United States · Tax regime

US Federal Estate and Gift Tax (post-OBBBA)

Reformed Last verified July 2026

The One Big Beautiful Bill Act (PL 119-21, signed 4 July 2025) permanently raised the federal estate, gift and GST exemption to USD 15,000,000 per person (USD 30M per couple) from 1 January 2026, with no sunset and indexation resuming in 2027. Critically, it did NOT change the exemption for non-domiciled foreigners, which remains fixed at USD 60,000 against US-situs assets.
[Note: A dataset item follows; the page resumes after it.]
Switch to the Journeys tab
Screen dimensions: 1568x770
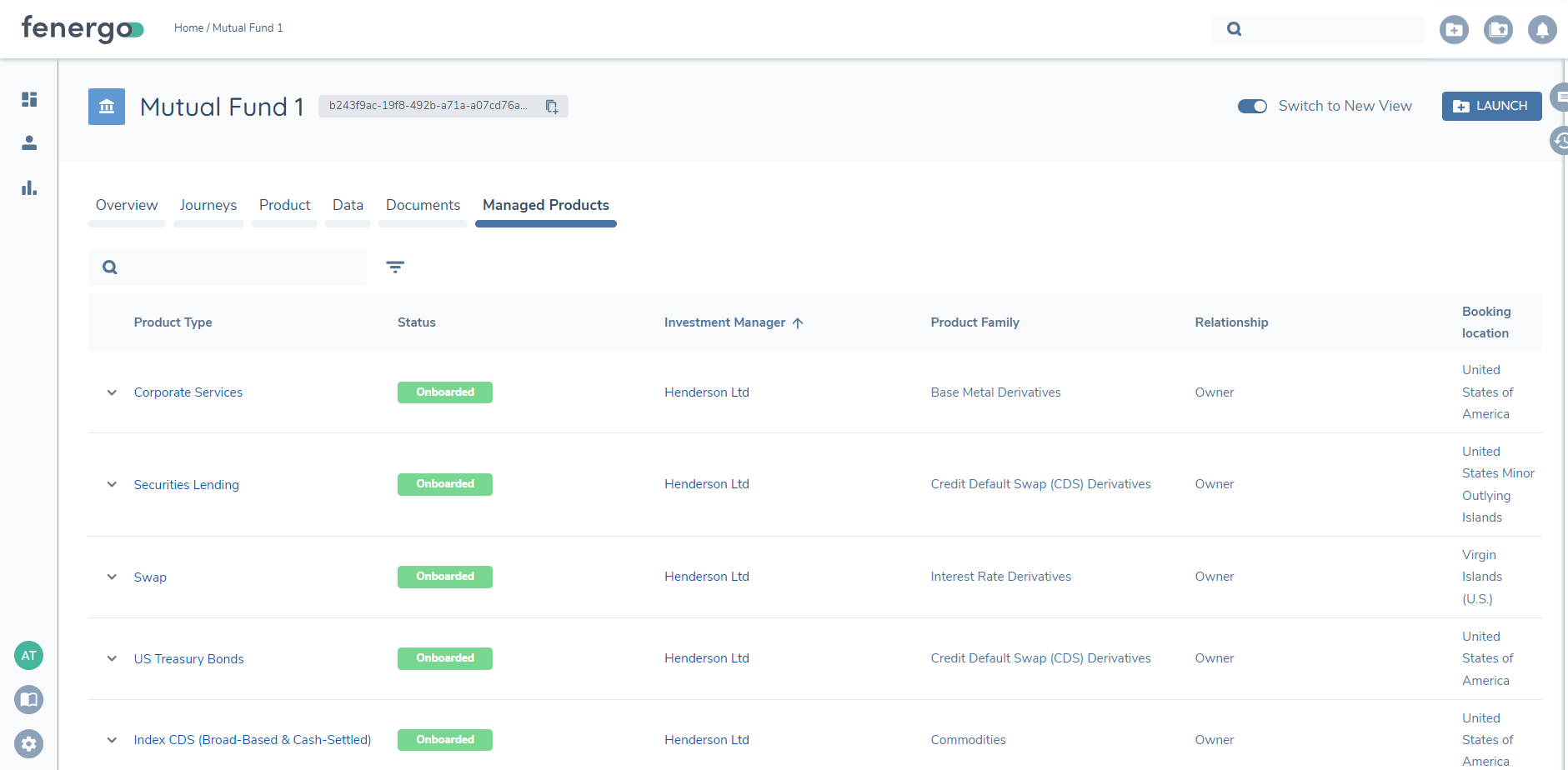pyautogui.click(x=208, y=205)
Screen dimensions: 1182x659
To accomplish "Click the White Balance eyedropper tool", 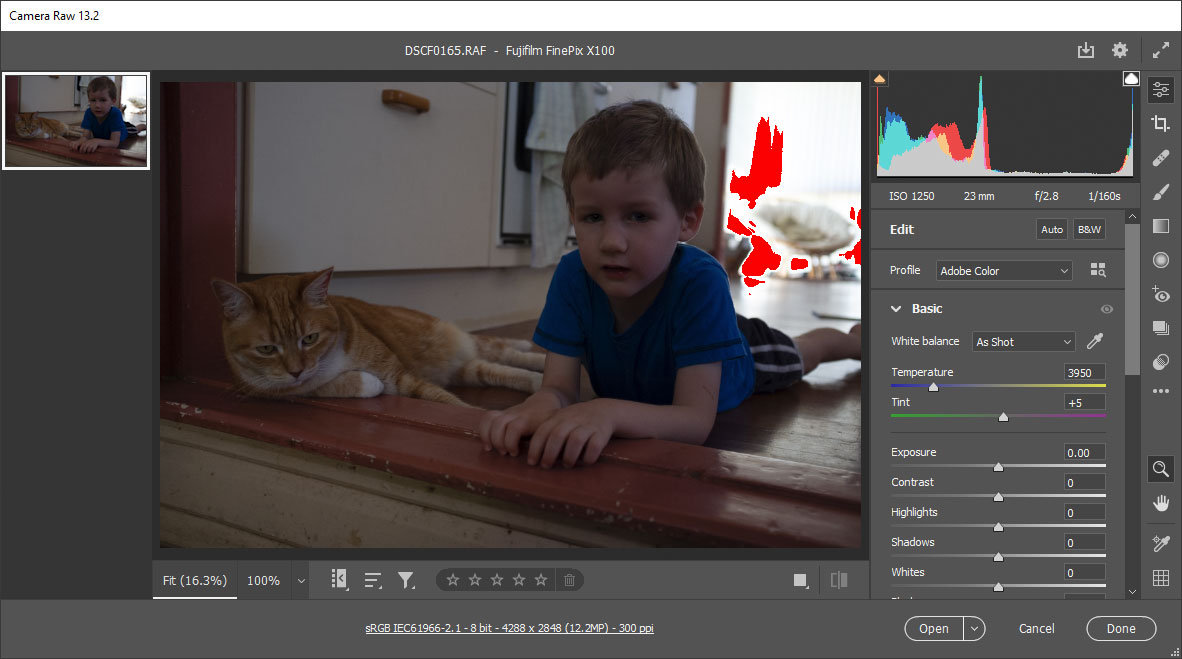I will [1094, 341].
The 250:1 gap between the USD 15M citizen/domiciliary exemption and the USD 60,000 non-domiciliary exemption is the most expensive number in US inbound planning. A foreign family holding a Manhattan apartment and a US brokerage account directly, rather than through a properly structured non-US blocker, is exposed to 40% on essentially the whole value at death.

The facts

Total landed cost
40% federal estate tax above the exemption; state estate or inheritance tax in a minority of states on top
Physical presence
Domicile, not residence, controls for estate tax — and domicile is a subjective intent test, not a day count. A person can be a non-resident for income tax and domiciled for estate tax, or vice versa.
Family
unlimited marital deduction ONLY where the surviving spouse is a US citizen; otherwise a QDOT is required, and the 2026 annual exclusion for gifts to a non-citizen spouse is USD 194,000
Permanent residency
n/a
Citizenship
n/a
Language test
n/a
Dual citizenship
Permitted
Requirements
USD 15,000,000 exemption per person from 2026 (US citizens and domiciliaries), indexed from 2027USD 60,000 exemption for non-domiciled foreigners against US-situs assets40% top rate
What can go wrong
  • Non-domiciled foreigners get USD 60,000, not USD 15M. US real estate always has US situs. US-company shares have US situs even if held in a foreign brokerage account.
  • Green card holders are generally treated as US-domiciled — taking a green card can move a family from the USD 60,000 regime to the USD 15M regime, or from a foreign estate regime into the US one entirely.
  • There is no unlimited marital deduction for a non-citizen surviving spouse without a QDOT. This surprises mixed-nationality couples constantly.
  • 'Permanent' means only that there is no sunset date in the statute. A future Congress can change it.
  • Only a minority of US estate tax treaties (e.g. UK, France, Germany, Japan) give a foreign decedent a pro-rata share of the larger exemption. Most countries have none.